Jealous believes that Southern black politicians such as Jacksonville, Fla., Mayor Alvin Brown, and Democratic Rep. Stacey Abrams, the House minority leader in Georgia’s legislature; and Hispanics such as San Antonio Mayor Julian Castro and his twin brother, Rep. Joaquin Castro, D-Texas, are the front ranks of a new political force. This new wave of minority politicians, Jealous said, is a byproduct of the growth in the political participation of Southern blacks and an expanding number of young whites “who are not hung up on race.” Together, Jealous said, they will challenge the stranglehold conservatives have on the South.
Though it might take some time for the PAC he imagines to find black and Hispanic Republican candidates to embrace, its efforts could blur the dividing line in American politics. Already, the changing demographics in Virginia have helped turn that state from red to purple. And a PAC for candidates of color could, in a little more than a decade, transform Texas—where whites are now just 44.5% of the population—from a red to blue state.
For Jealous, creating a political PAC is no pipe dream.

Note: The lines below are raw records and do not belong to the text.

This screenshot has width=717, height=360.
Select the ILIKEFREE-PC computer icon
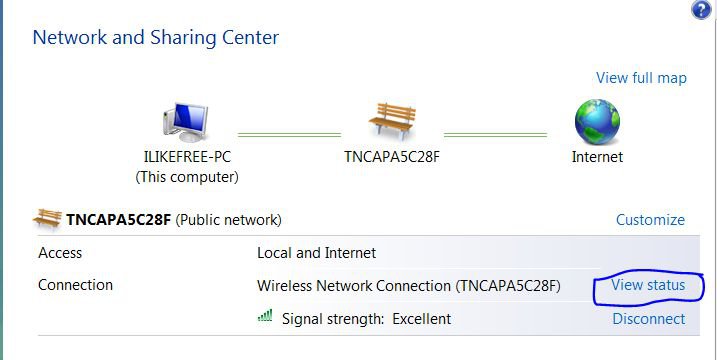point(185,122)
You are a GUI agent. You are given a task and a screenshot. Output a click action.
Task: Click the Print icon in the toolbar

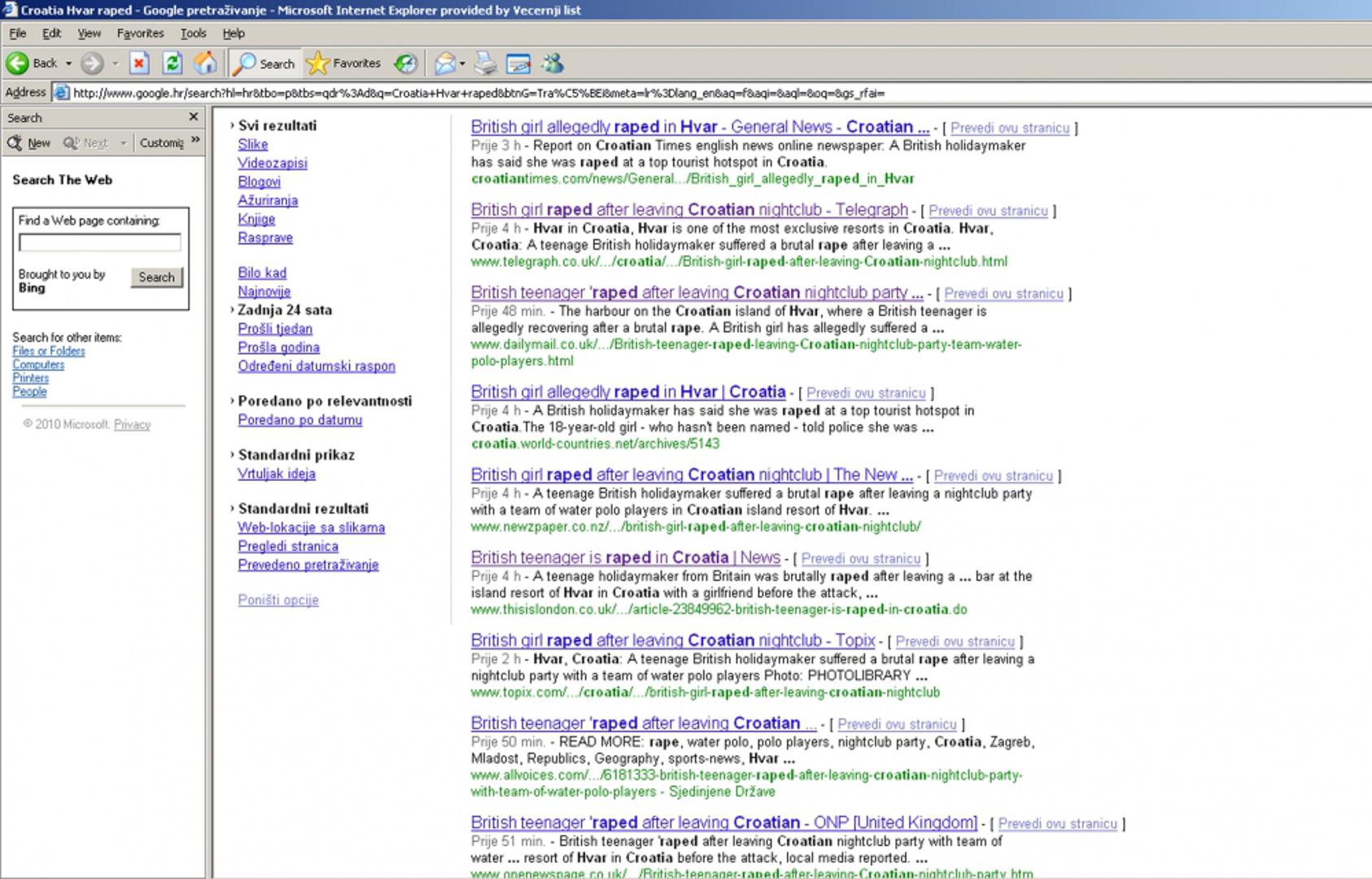[485, 63]
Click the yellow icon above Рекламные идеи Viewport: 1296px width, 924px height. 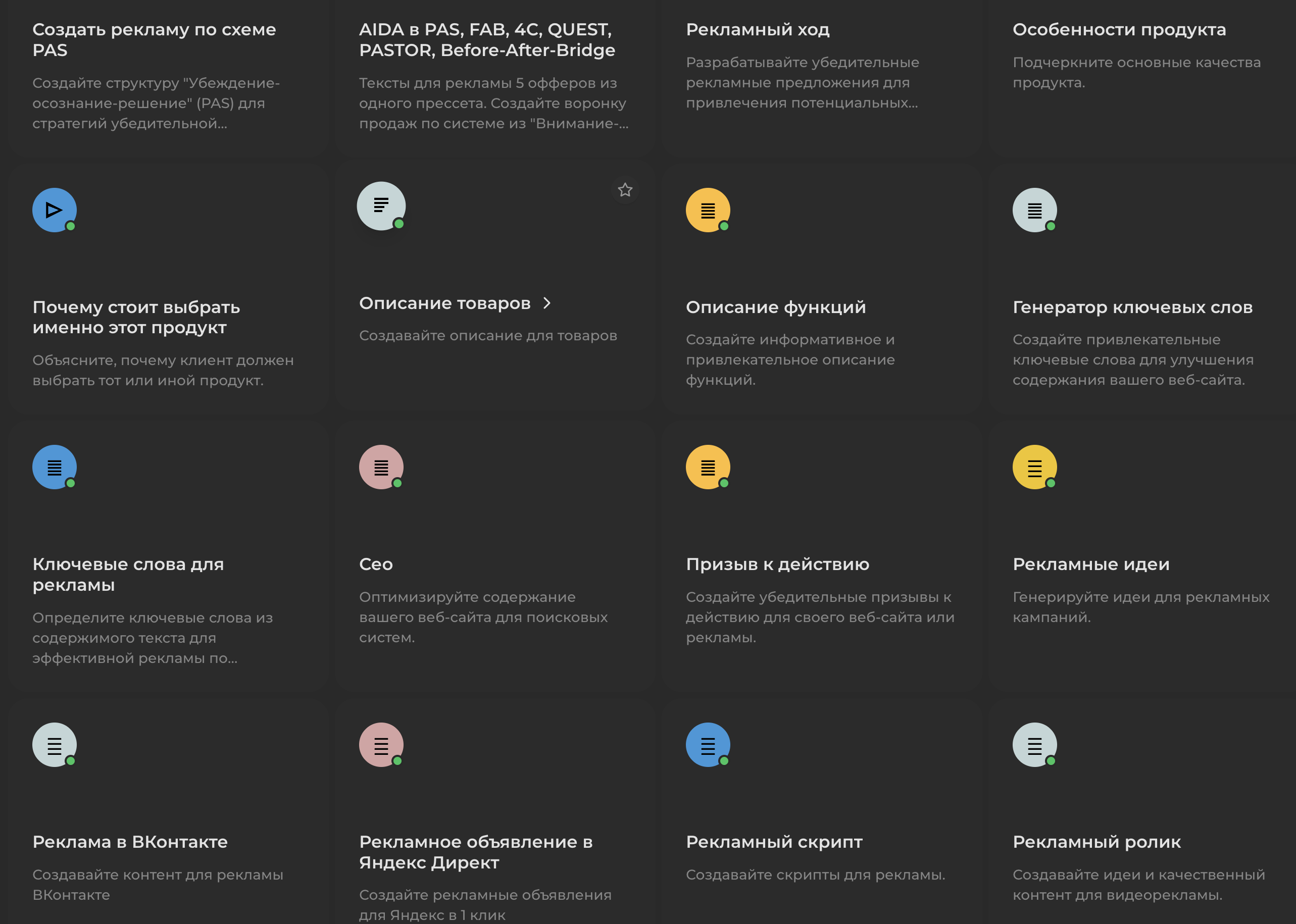pyautogui.click(x=1034, y=467)
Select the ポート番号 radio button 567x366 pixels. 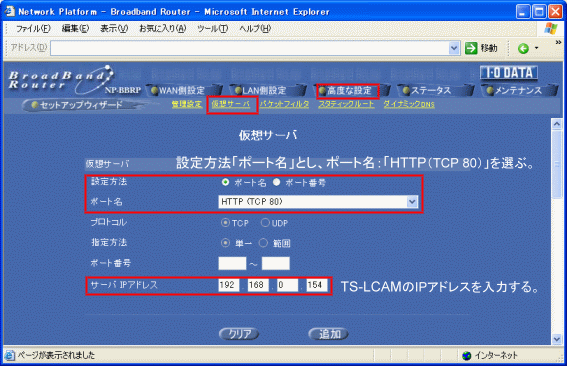[277, 182]
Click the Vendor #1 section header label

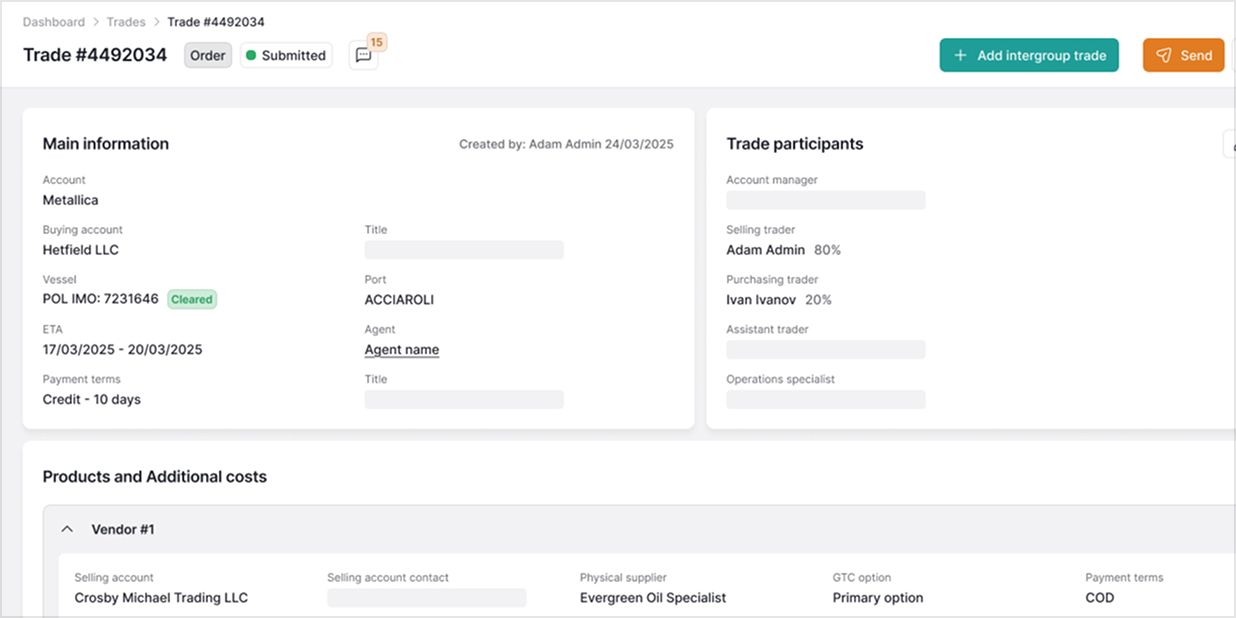point(123,529)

During Barack Obama’s first presidential campaign, Jealous teamed with Steven Phillips and Andrew Wong to create Vote Hope, a PAC that Jealous said raised $10 million to support the then long shot presidential campaign of the man who became this nation’s first black president.
“Our big victories derive from bold dreams,” Jealous told me. He was talking about the advances made by the NAACP under his leadership. He pointed to “five years of double-digit financial growth” for an organization that too often found itself making headlines for it shaky finances in the years before Jealous became president.

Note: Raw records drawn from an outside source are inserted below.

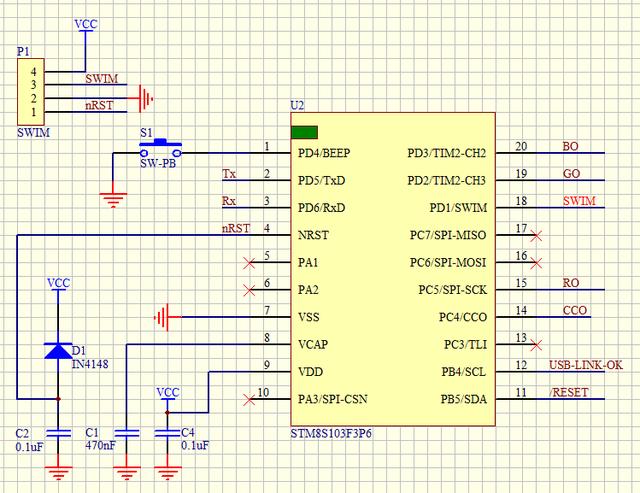
Task: Select the VCC power port above P1 header
Action: point(86,24)
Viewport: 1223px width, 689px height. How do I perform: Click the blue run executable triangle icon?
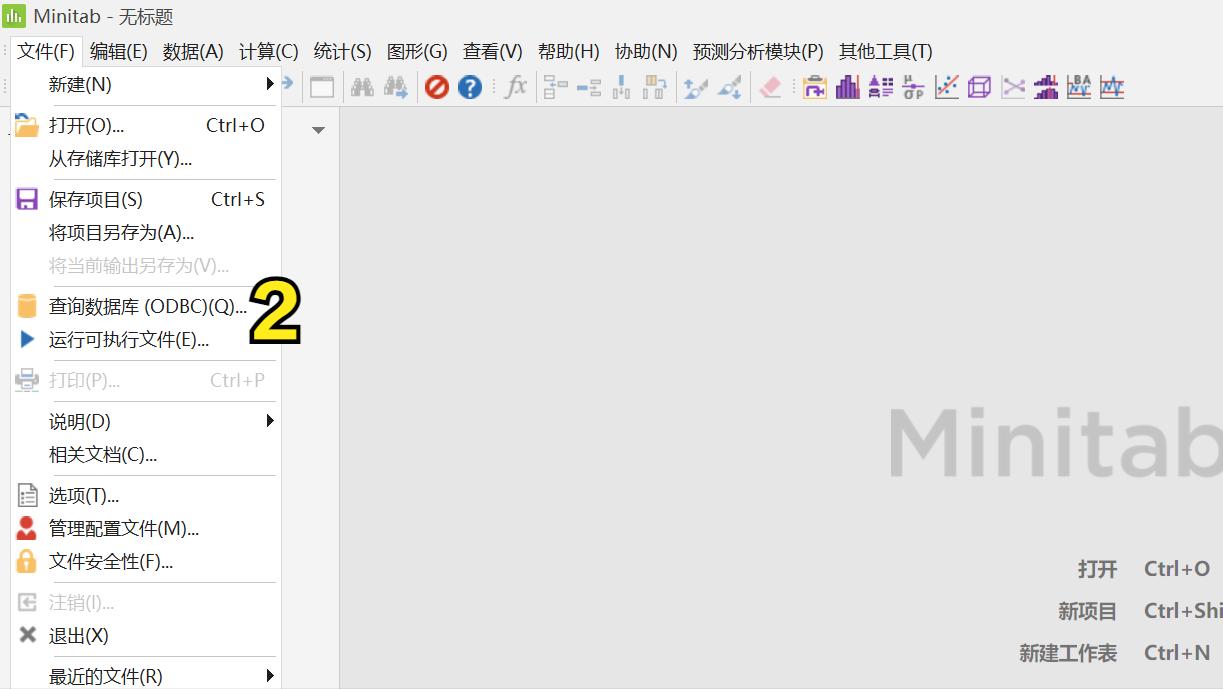[x=27, y=339]
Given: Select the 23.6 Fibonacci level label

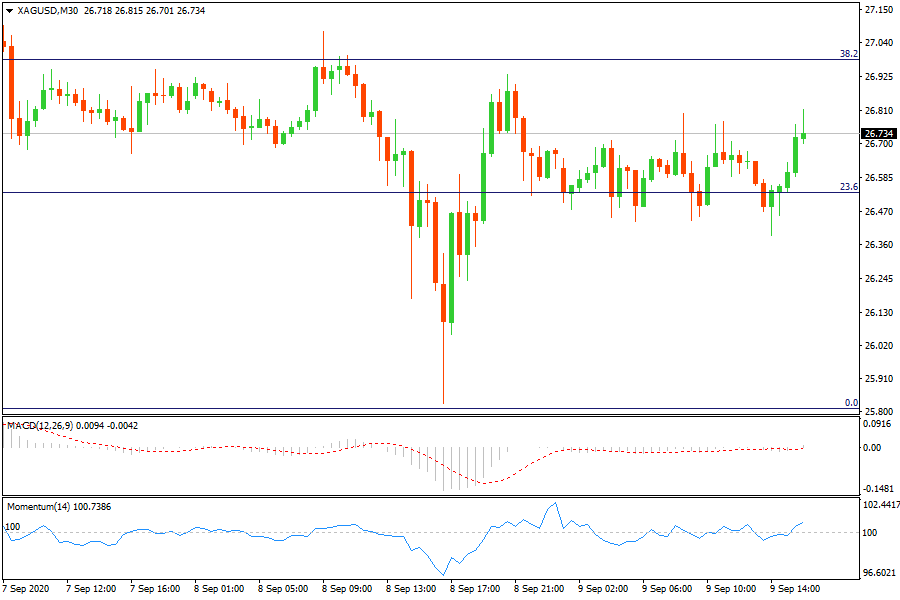Looking at the screenshot, I should pos(848,187).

Jealous also touted the work the NAACP did on his watch to abolish the death penalty, end racial profiling and combat efforts to restrict the voting rights of blacks and other minorities.
“He put us on a sound financial footing and energized our membership,” said Roslyn Brock, who chairs the NAACP’s 64-member governing board.
But the PAC Jealous talked about is his boldest dream—and could well produce his biggest victories.
DeWayne Wickham writes on Tuesdays for USA TODAY.